[Records from a data source]
========================================================================
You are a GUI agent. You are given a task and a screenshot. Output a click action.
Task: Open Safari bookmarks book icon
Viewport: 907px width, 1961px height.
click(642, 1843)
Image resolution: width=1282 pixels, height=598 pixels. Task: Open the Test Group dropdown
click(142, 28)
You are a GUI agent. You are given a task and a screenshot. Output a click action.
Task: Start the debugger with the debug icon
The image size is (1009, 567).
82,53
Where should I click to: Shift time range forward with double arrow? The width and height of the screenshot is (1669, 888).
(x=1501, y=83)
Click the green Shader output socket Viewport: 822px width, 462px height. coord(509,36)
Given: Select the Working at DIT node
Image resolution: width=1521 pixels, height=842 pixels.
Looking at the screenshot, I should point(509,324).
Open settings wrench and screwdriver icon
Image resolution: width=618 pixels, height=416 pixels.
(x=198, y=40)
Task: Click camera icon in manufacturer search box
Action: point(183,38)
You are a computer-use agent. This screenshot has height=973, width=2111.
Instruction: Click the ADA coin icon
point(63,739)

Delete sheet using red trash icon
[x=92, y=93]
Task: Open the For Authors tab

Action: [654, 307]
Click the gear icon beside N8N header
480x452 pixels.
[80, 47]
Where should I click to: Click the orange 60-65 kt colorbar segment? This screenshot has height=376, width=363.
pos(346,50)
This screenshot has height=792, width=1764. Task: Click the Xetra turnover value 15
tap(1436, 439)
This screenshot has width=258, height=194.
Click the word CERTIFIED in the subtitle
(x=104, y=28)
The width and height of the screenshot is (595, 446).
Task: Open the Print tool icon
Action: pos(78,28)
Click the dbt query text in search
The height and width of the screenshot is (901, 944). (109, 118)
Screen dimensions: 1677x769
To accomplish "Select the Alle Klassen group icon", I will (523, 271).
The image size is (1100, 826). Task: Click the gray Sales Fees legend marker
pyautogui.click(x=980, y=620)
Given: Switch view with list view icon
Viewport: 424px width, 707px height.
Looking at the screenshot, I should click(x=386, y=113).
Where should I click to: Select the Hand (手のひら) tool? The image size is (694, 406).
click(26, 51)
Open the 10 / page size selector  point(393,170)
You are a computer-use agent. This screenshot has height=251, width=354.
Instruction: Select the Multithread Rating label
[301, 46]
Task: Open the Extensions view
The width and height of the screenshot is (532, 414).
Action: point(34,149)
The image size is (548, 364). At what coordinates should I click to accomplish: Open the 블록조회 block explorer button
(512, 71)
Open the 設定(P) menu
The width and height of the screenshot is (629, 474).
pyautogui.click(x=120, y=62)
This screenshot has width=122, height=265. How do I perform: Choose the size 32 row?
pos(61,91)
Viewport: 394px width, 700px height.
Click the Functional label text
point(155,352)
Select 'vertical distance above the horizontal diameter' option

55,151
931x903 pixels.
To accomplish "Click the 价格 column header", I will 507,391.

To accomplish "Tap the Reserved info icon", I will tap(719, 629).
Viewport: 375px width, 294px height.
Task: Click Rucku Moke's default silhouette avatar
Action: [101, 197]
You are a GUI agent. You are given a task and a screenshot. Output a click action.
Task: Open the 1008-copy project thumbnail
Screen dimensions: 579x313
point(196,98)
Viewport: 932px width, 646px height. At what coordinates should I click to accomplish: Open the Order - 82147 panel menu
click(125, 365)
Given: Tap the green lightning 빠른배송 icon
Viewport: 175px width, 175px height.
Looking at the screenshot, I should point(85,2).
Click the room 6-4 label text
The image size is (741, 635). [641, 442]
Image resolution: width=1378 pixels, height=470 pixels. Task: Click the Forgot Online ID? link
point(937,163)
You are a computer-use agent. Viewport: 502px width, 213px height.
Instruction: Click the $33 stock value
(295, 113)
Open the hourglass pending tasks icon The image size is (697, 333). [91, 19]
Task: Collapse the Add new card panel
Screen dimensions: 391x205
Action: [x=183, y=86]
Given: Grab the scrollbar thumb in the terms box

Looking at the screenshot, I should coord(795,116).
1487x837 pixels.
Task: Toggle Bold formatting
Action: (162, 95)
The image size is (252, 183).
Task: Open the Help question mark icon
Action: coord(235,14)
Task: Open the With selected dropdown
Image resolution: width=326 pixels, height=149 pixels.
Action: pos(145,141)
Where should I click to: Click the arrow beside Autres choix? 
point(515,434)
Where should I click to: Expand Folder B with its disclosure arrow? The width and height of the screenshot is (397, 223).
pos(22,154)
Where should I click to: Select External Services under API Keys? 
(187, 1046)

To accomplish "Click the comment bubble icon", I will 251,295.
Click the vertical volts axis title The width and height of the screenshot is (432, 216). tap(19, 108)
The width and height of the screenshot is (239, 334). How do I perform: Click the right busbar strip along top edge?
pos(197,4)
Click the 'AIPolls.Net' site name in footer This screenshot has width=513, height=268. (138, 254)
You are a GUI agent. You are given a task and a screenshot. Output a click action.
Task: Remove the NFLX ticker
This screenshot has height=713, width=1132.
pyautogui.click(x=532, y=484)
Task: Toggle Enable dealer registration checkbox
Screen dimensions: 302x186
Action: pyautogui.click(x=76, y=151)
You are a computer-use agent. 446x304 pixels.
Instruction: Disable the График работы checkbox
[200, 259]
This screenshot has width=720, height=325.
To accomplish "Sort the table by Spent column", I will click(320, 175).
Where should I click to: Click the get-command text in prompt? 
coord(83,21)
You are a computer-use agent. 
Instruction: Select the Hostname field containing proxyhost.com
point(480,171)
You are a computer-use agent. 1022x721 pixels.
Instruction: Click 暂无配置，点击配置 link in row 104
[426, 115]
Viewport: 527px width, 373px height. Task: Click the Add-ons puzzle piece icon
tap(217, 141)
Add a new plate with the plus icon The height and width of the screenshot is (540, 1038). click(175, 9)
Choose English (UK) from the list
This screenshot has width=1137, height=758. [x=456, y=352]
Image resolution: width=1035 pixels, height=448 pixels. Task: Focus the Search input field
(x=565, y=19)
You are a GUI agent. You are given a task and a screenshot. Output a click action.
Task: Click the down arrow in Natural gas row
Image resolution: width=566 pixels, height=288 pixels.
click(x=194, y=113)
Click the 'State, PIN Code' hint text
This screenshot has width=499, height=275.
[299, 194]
========================================================================
* **EXERCISE DETAILS**: Lines from the one with "Instruction: Select the Hostname" through the end of the data: set these down exactly, including both ends and nothing more.

* **YOUR RESPONSE**:
Instruction: Select the Hostname field containing proxyhost.com
point(480,171)
You are a computer-use agent. 1022x721 pixels.
Instruction: Click 暂无配置，点击配置 link in row 104
[426, 115]
Viewport: 527px width, 373px height. Task: Click the Add-ons puzzle piece icon
tap(217, 141)
Add a new plate with the plus icon The height and width of the screenshot is (540, 1038). click(175, 9)
Choose English (UK) from the list
This screenshot has width=1137, height=758. [x=456, y=352]
Image resolution: width=1035 pixels, height=448 pixels. Task: Focus the Search input field
(x=565, y=19)
You are a GUI agent. You are given a task and a screenshot. Output a click action.
Task: Click the down arrow in Natural gas row
Image resolution: width=566 pixels, height=288 pixels.
click(x=194, y=113)
Click the 'State, PIN Code' hint text
This screenshot has width=499, height=275.
[299, 194]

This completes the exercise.